Hannah Swithinbank

embryo academic and part-time globetrotter

State of Play: this time in movie form…

Ok, I take it back. That trailer which I really didn’t like was clearly the result of the powers that be thinking that people would only go and see a political thriller if it had guns and actionythrills, and is not actually a reflection of the film at all. The film being, actually, genuinely really good.

It’s a bit like ‘variations on a theme of state of play’ – I think that’s the best way to explain it. You have this original story that’s really frakking great, and it’s made into an awesome TV series. But what’s being re-made isn’t the TV series, per se, but the story, which is still a frakking great story. I mean, you’d go see several productions of, say, Twelfth Night over the course of your life, if you liked Shakespeare, because they’re all different but equally valid. If it’s a bad production you’re pissed off and regret it, but if it’s good you enjoy it and you get something out of it. State of Play: Teh Film is like a good new production, which takes a slightly different slant on the original story than the TV series did.

The basic plot is the same, although I did for most of the film think they were going to leave out the grand finale – so kudos on them for not bottling it – but details are different, which knocks on into the film feeling different from the series, and yet recognisable. So, f’r'instance, the inquiry Collins is involved in is about defence contracts, not environmentalism and big oil – times have changed, and the film chooses to take a new element in the ‘world going to hell in a handbasket’ theme. It works. Also, the casting makes the dynamics different. Russell Crowe is older and less boyish than John Simm as Cal, but also than Ben Affleck, as Stephen Collins.
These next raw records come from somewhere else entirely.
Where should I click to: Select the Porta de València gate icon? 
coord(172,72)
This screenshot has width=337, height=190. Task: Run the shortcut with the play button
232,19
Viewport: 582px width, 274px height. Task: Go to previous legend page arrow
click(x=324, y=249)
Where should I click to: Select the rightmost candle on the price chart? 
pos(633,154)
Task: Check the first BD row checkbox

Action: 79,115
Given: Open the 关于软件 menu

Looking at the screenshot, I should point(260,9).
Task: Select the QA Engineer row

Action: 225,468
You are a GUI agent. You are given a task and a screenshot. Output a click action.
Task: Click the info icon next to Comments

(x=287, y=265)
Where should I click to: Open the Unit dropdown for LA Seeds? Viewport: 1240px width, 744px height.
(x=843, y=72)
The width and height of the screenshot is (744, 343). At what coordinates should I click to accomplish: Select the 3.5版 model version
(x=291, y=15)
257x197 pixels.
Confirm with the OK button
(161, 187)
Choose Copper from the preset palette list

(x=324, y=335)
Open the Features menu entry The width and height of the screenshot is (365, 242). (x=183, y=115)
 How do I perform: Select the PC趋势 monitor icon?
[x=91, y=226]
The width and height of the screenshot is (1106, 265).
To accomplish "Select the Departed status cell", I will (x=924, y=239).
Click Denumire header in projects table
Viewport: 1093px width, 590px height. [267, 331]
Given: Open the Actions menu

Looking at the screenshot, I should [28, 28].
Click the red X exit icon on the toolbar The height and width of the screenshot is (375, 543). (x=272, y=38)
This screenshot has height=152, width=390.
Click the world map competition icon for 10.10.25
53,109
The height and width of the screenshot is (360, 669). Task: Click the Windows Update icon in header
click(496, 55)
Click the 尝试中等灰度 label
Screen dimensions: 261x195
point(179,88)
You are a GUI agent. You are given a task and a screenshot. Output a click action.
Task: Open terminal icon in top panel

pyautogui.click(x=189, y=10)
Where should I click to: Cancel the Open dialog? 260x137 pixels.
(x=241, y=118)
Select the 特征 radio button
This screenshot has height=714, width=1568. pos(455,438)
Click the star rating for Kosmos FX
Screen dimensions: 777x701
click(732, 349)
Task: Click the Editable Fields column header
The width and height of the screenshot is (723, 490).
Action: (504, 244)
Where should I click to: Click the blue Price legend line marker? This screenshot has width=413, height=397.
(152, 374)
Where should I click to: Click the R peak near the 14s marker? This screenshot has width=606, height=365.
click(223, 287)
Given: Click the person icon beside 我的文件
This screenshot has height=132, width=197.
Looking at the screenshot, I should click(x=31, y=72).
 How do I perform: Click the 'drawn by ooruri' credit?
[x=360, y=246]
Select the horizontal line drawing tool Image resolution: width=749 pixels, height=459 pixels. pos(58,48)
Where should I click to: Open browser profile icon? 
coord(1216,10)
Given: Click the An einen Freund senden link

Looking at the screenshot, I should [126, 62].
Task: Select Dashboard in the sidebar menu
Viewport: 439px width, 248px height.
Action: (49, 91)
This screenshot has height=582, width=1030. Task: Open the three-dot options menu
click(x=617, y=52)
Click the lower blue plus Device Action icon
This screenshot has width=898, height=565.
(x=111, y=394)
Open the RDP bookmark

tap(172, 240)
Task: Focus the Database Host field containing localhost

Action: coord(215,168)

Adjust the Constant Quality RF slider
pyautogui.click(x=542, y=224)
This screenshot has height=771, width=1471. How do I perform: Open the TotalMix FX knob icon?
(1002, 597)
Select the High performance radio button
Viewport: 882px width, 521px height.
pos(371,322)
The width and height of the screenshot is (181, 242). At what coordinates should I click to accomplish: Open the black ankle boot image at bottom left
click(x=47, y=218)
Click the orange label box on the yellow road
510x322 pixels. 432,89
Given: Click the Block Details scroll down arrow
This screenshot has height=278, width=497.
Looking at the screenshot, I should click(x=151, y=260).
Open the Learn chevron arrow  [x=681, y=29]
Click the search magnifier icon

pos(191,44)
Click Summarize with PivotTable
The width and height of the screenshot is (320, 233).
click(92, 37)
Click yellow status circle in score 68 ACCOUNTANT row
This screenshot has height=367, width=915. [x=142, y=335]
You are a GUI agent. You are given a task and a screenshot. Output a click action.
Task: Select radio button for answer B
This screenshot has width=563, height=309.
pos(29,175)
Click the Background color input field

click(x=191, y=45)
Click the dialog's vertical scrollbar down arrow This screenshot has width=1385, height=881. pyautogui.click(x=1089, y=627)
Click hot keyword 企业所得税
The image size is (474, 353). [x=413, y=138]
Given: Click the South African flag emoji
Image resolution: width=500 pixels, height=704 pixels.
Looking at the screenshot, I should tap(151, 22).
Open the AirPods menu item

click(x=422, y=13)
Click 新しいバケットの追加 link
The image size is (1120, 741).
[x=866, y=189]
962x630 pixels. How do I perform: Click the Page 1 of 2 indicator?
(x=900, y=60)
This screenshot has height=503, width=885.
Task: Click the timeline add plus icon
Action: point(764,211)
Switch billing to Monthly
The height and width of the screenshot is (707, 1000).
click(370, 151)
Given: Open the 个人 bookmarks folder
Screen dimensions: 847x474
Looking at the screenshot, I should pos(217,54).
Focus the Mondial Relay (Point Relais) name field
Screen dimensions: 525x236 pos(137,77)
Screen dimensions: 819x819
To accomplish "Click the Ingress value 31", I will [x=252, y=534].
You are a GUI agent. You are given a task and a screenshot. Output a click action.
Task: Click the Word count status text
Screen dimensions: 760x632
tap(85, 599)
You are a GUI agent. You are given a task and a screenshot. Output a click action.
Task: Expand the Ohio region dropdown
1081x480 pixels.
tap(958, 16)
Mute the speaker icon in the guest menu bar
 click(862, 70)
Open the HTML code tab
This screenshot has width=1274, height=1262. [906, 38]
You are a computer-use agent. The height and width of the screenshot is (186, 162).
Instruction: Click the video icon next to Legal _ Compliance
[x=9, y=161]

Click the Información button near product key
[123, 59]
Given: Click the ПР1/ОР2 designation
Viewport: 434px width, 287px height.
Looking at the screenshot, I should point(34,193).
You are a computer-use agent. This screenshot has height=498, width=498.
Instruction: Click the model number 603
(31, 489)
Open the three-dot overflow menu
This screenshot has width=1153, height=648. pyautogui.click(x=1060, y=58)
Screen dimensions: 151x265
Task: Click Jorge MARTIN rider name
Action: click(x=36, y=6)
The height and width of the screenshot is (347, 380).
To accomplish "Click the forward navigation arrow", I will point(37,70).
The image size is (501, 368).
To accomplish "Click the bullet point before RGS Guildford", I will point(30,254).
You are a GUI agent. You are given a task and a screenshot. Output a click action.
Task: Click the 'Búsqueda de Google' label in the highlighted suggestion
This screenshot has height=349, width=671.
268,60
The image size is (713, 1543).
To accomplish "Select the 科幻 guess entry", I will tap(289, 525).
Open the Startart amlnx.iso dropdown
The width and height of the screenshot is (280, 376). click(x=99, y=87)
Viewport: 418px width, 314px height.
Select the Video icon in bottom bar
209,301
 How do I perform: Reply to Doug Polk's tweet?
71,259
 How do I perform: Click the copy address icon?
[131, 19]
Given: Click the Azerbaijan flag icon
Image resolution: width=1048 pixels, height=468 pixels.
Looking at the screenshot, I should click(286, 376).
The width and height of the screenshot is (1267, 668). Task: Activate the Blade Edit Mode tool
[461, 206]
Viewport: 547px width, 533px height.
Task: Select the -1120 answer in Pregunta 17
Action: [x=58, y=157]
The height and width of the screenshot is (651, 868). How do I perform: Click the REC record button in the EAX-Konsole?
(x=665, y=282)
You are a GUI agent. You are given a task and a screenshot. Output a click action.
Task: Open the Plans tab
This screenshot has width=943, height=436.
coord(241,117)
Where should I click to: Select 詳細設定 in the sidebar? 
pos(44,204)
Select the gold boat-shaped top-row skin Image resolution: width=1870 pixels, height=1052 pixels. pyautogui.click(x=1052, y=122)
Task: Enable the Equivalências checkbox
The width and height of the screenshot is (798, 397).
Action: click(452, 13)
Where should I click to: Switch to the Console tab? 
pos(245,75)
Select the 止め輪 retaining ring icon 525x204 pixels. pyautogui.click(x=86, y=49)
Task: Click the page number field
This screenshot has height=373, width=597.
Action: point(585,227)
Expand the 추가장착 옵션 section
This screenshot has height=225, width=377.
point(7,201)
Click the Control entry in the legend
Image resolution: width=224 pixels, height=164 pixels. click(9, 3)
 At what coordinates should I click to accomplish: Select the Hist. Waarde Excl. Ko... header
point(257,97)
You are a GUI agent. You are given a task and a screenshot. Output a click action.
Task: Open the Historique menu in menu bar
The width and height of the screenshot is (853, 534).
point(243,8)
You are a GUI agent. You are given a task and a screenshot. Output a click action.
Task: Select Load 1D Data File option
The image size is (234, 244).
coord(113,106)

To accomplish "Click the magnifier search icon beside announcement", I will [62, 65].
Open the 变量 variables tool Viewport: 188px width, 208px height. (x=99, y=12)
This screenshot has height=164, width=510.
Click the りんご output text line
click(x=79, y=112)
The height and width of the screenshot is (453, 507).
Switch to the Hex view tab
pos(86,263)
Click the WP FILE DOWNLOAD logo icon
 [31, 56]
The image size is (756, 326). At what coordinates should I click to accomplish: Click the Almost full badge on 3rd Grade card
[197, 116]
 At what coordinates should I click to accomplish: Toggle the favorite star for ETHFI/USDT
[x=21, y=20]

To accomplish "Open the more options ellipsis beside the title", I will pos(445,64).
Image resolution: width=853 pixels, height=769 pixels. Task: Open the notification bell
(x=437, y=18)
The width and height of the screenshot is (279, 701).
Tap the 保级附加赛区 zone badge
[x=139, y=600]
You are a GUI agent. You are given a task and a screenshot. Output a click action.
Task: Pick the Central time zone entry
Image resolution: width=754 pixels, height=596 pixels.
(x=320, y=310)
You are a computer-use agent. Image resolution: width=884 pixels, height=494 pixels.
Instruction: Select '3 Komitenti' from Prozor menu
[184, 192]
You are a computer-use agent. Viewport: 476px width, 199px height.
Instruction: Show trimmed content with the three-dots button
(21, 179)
So the relationship between Cal and Collins is different. There’s less sense of Collins as having been a mentor to Cal, but more the other way around, and so the sense of betrayal at the end is different. There’s also a different Cal-Della dynamic, less equal, more tense, but with Della learning from Cal – it works, and it also lets the film ask questions about the ethics of journalism, whilst simultaneously slimming down the role of the editor from the TV series in order to get the running time down to film-lengths.

So, all in all, State of Play the film is a different beast to the TV series, yet recognisably the same, and it’s equally good, but in a different medium. And I like that I’m going to get to have both. An incidentally, it’s probably Ben Affleck’s best ever part.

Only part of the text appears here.